Drobo Firewire 800 Review

 

My buddies have been raving about Drobo for over a year. For some reason I was just not getting it. Maybe it was the name or the tagline of “data robot” that was throwing me. Anytime someone mentioned Drobo, I would have a vision of a robotic arm that would move drives from slot to slot.

 

What is Drobo?

Well, I finally took a closer look. Drobo is not a robot! At least not in the mechanical sense. Drobo is a 4 bay hard drive array (RAID) that continuously monitors the health of the drives you install. Drobo automatically combines the drives you install into a single volume mounted on your desktop. The drives are also automatically mirrored/stripped for data protection. For example, if you put in two 750GB drives you will only have 696.8GB of available storage to you. This is because Drobo is using the other space (drive) to constantly protect/mirror/backup your data as it’s writing it. It’s also reserving a little bit of space so that you can hot swap out a drive if needed because you want to install a bigger one or if one is failing.

 

What sets Drobo apart?

I have used and written about other RAID systems. What sets Drobo apart from the rest is that it doesn’t require that the drives be the same size. You could for example start with a 750GB drive and 1TB drive. This won’t buy you any extra space if you’re only using two drives, but it will allow you to grow your available space by adding say a 3rd drive. The Drobo website has a fantastic “Drobolator” (space calculator) that will allow you to play out all your “what if” scenarios on how much space you will have depending on how many drives you install. The other thing that sets Drobo apart is the way it works with multiple drives. Drobo uses a technology called BeyondRAID. This allows it use both Mirroring and Striping. Drobo is also different in that it constantly monitors the health of your drives and doesn’t just tell you a drive has failed, but also tells you that a drive is going bad so that you can replace it BEFORE it dies. Even if you didn’t notice the warning (red light) and it died, you would still be protected as your data would be on the other drive(s) in the unit.

_Given data_:
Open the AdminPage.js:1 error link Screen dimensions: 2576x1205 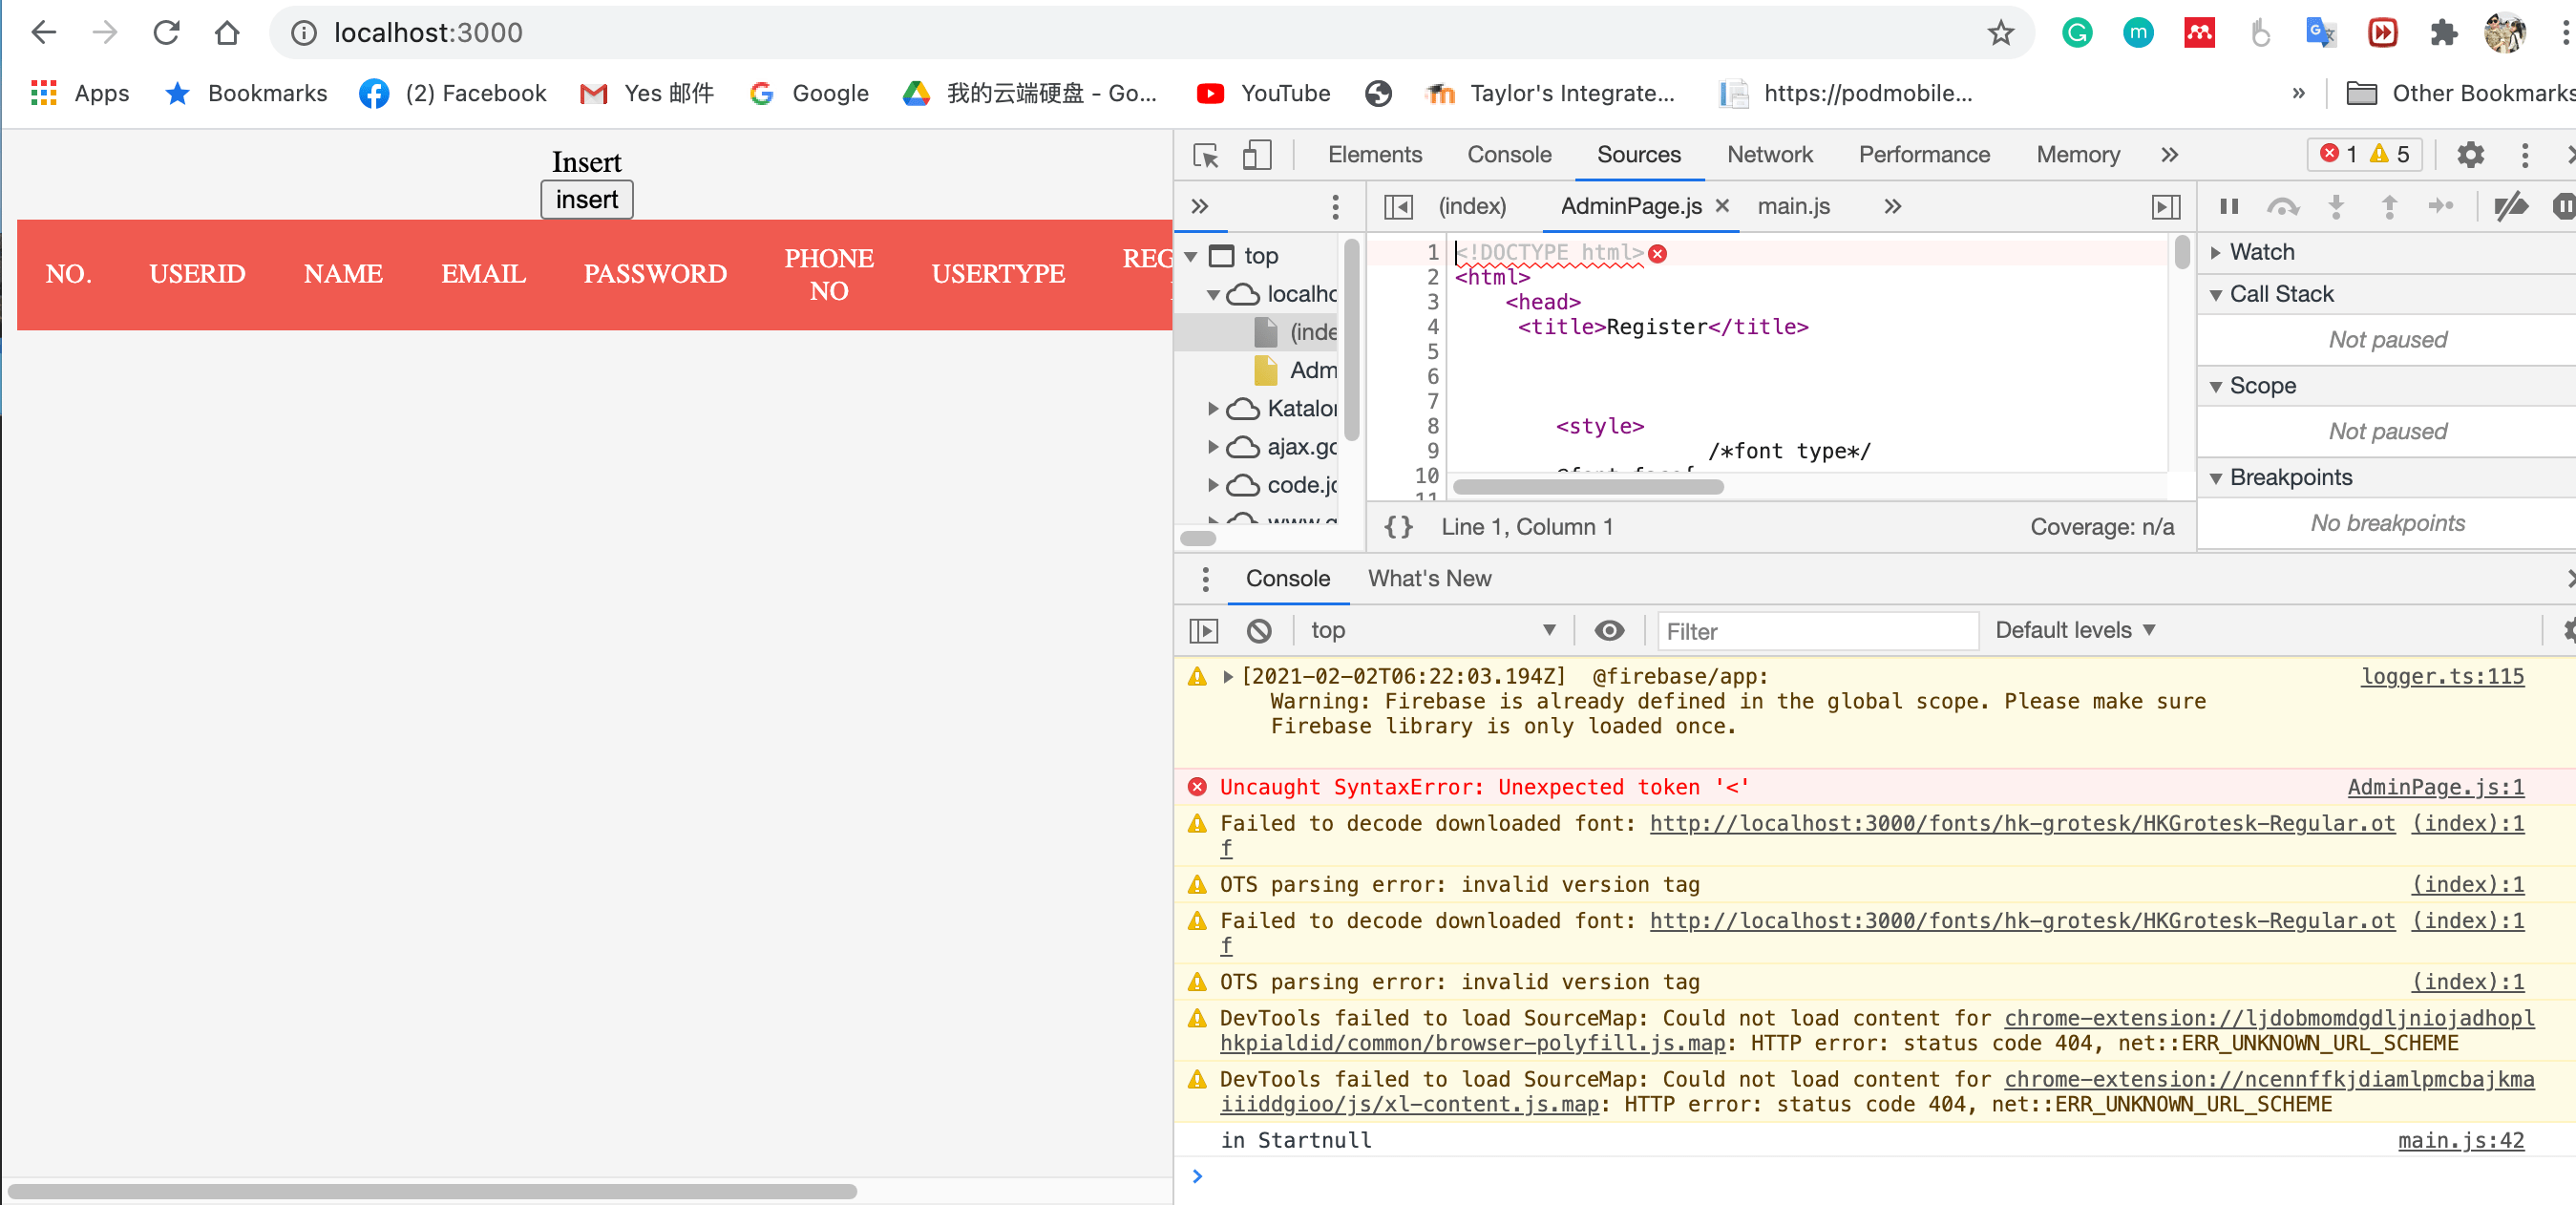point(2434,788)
==
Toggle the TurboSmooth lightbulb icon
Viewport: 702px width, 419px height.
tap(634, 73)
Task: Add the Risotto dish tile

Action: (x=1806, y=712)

_Work to do_:
1. Rewrite the passage of the Drobo review starting at "My buddies have" and ending at "slot to slot.", replacing "buddies" with "friends".
2. Answer these questions from the Drobo review:
(a) How many drive bays does Drobo have?
(b) How much available storage does Drobo give you with two 750GB drives installed?
(c) What is the name of the technology Drobo uses to work with multiple drives?
The records have no connection to the text.

_Set of answers_:
1.
My friends have been raving about Drobo for over a year. For some reason I was just not getting it. Maybe it was the name or the tagline of “data robot” that was throwing me. Anytime someone mentioned Drobo, I would have a vision of a robotic arm that would move drives from slot to slot.

2.
(a) Four.
(b) 696.8GB.
(c) BeyondRAID.